Maybe a European settler had ridden a white horse down the road in the early days of West Jersey?

Or maybe it's a ghost horse, the Camden County equivalent of the Jersey Devil?

The answer, as I discovered, came from much farther back than the opening of the Garden State Park Racetrack in Cherry Hill (which was on another road, altogether). Chartered as a toll road in 1854, the White Horse Pike originally ran about 14 miles from Camden to the village of White Horse, which had taken the name of the tavern at its center. The White Horse Inn had been built in 1740 along a footpath the Lenapes had reportedly used as their road between the Delaware River and the Atlantic Ocean. It's been theorized that the inn's owner, Elizabeth Bates, named her establishment for the natives' horses.

I drove part of the Pike after my visit to Lawnside, prompted by the WPA Guide to New Jersey. The guide claimed the Inn was operated by the same family for nearly 200 years, with the original sign, complete with a picture of a white horse, still hanging from the porch. Granted, I was counting on a 70 year old description of the place, and lots of things can happen in that stretch of time, but I was cautiously hopeful the inn would still be there. It had, after all, been an important stop on the stagecoach route and the stimulus for the growth of the village. Maybe it wasn't in a county seat, as Mount Holly's Mill Street Hotel and Tavern is, but it sounded as if the White Horse was equally worthy of preservation.

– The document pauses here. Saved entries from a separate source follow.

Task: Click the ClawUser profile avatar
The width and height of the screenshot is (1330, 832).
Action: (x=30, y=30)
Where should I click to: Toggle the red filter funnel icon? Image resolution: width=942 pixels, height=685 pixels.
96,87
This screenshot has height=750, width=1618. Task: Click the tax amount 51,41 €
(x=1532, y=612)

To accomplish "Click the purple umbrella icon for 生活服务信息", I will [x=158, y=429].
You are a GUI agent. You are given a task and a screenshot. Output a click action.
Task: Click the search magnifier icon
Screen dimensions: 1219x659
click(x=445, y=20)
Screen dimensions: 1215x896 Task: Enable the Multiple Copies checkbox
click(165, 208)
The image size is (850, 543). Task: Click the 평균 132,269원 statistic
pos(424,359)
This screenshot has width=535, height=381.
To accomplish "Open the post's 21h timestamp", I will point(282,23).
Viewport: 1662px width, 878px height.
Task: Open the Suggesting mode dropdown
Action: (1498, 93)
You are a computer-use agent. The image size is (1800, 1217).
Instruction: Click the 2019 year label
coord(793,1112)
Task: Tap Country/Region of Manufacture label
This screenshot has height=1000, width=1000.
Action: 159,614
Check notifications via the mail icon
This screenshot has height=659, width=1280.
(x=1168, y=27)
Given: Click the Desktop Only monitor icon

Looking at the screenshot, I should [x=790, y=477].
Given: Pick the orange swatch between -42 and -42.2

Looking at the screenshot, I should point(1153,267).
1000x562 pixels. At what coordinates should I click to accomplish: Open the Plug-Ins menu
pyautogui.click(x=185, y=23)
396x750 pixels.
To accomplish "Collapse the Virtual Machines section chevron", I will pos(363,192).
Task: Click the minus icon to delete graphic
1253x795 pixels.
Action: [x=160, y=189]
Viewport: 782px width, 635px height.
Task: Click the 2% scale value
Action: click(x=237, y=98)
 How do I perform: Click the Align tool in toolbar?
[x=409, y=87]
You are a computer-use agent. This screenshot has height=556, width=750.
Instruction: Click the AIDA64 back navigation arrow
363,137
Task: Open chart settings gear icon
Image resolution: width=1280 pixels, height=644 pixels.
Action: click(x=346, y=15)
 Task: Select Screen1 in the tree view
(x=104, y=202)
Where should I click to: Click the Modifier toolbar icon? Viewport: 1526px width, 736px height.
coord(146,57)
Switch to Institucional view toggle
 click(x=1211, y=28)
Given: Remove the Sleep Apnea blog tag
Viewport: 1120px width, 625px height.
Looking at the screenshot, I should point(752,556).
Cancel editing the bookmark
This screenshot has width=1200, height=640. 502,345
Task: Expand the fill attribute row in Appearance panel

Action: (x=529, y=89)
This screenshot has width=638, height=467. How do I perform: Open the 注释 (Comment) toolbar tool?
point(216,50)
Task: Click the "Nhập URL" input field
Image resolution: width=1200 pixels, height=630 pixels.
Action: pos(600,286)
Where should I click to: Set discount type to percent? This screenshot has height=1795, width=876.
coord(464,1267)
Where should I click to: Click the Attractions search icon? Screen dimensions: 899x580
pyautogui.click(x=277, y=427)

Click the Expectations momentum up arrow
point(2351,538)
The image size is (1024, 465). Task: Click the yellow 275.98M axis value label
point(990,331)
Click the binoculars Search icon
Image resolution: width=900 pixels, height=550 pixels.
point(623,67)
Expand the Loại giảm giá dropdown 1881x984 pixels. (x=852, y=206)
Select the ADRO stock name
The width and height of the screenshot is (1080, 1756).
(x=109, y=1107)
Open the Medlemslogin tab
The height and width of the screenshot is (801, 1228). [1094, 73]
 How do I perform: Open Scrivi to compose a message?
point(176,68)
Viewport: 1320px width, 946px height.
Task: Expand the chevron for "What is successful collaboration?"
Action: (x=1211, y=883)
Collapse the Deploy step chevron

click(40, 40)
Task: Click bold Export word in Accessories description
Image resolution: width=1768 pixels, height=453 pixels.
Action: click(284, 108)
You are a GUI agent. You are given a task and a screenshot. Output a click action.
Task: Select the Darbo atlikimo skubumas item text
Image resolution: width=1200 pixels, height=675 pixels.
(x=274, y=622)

Scanning the roadside at highway speed can be daunting, even when you have to stop occasionally for traffic lights. I saw a muffler man hawking tires in Clementon, but beyond that, it was the usual assortment of chain drug stores, fast food joints and assorted mom-and-pop emporia. Some of those looked pretty old, but nowhere near colonial-era old.

The Quaker Store in Stratford. Nice porch!
Then I saw what I thought could have been the White Horse Inn, sitting at a triangular-shaped plot of land formed by the intersection of Route 30 and Berlin Road. The building looked old enough but had signs stating "Friendly Quaker Store." As I later found out, it's the oldest surviving building in town, having been built in the 1860's on the foundation of the 1740's-era general store. Local preservationists have been working to restore it, and long-time Stratford residents still remember the proprietress and her kindness toward those who needed a little credit until payday.

Still, though: if the Quaker Store was the longest-standing building in the community, that meant the White Horse Inn wasn't to be found. Indeed, later research revealed that it was torn down in the 1970s to make room for a strip mall, likely the one where I stopped to take the photo above.

White Horse Farm Hammonton NJ Hidden NJ
The White Horse, in Hammonton
Disappointed not to find the White Horse, I kept driving toward Atlantic City, toward Hammonton. Development along the roadside got progressively less commercial and increasingly more rural, with farm fields replacing retail buildings. I'd stopped to grab a sandwich earlier, but I didn't pull into one of the rare parking lots to eat it; there were so few cars in the restaurant lots that I felt it would be rude to take up a spot for a repast I hadn't bought there.

The road had gotten really quiet by the time I drove reached the town limits of Hammonton, the self-proclaimed Blueberry Capital of the World. Traffic undoubtedly picks up substantially during growing season, but in early March there wasn't much going on. When I pulled into the lot of the quiet White Horse Farms to take a photo, I saw a red-tailed hawk dive toward the center stripe of the road and swoop up to perch on the adjacent roadside utility line. Something tells me he does that a lot, without consequence.

At least I found the White Horse, even if it wasn't the one I expected to see. And I discovered quite a few targets for pick-your-own during blueberry season. Elizabeth White would be quite satisfied.


1 comment:

  1. the White Horse Tavern was still standing, albeit in dilapidated condition when I was a boy growing up in Somerdale, NJ. in the mid sixties. You are correct in that the Tavern was located on the same side of the White Horse Pike as the restored Quaker Store (which was still operating as a General Store in the sixties). Spooky in appearance the local rumor at the time was that the Tavern was inhabited by a squatter the kids called Willie.